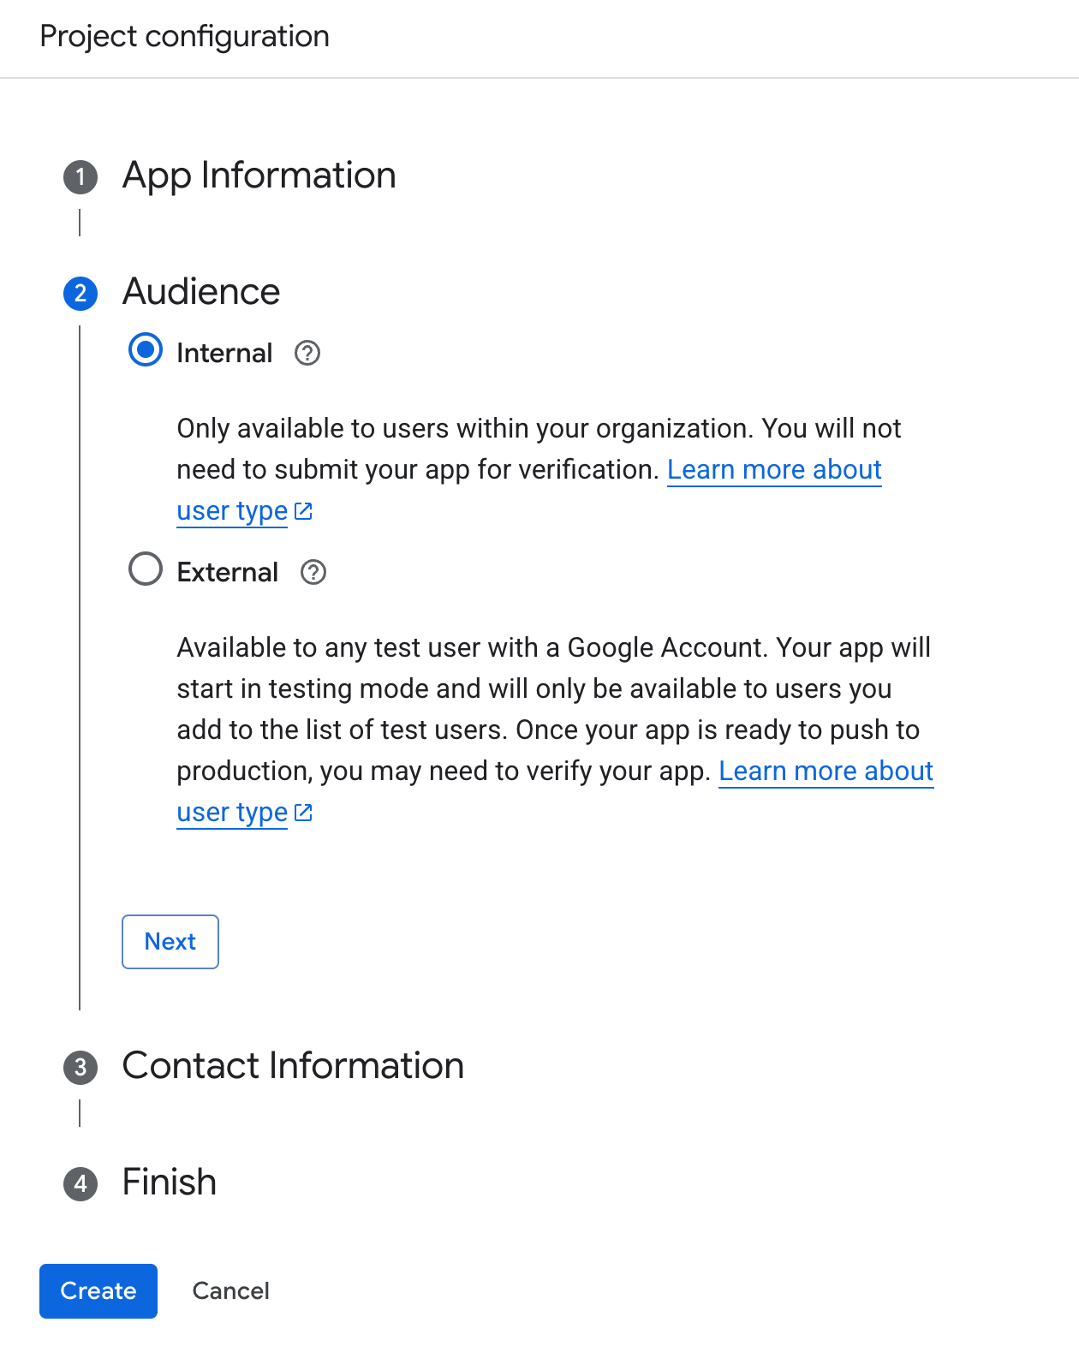Viewport: 1079px width, 1370px height.
Task: Click the step 2 Audience number icon
Action: coord(80,294)
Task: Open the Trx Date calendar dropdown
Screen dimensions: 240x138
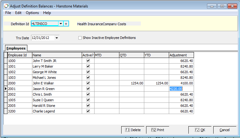Action: 56,38
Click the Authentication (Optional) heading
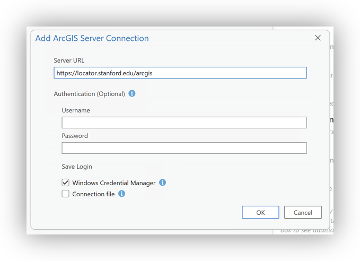This screenshot has height=261, width=360. tap(89, 94)
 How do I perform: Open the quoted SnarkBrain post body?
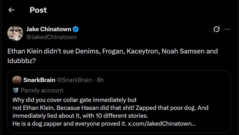coord(110,112)
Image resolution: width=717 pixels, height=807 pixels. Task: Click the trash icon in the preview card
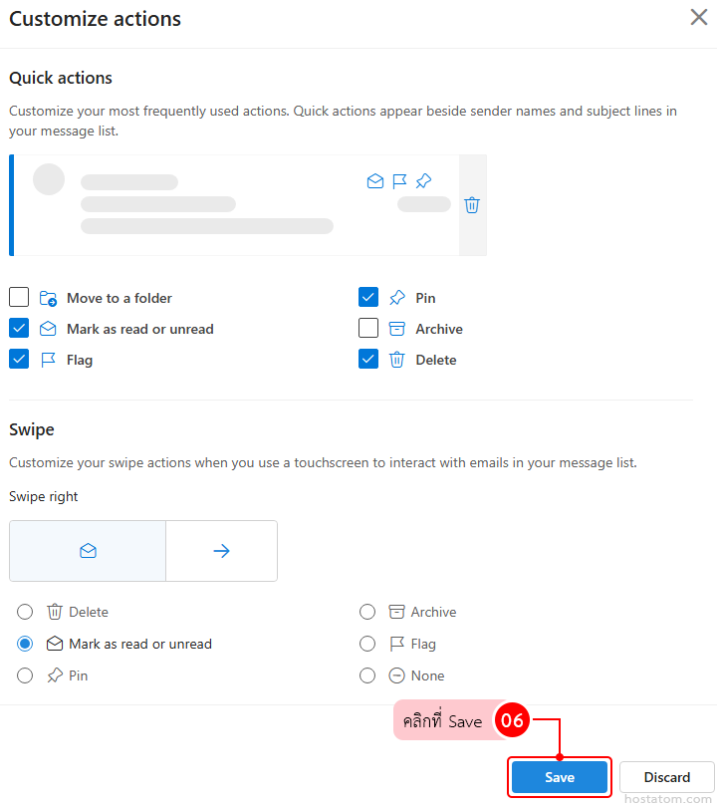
· · · · ·
__WHAT THIS TASK INVOLVES__: The answer consists solely of the lines from the one holding "How do I perform: Open" through the final line of the records, both ends included, each duplicated exactly. Leave images out.

__REPLY__:
 How do I perform: Open the quoted SnarkBrain post body?
coord(110,112)
Image resolution: width=717 pixels, height=807 pixels. Task: Click the trash icon in the preview card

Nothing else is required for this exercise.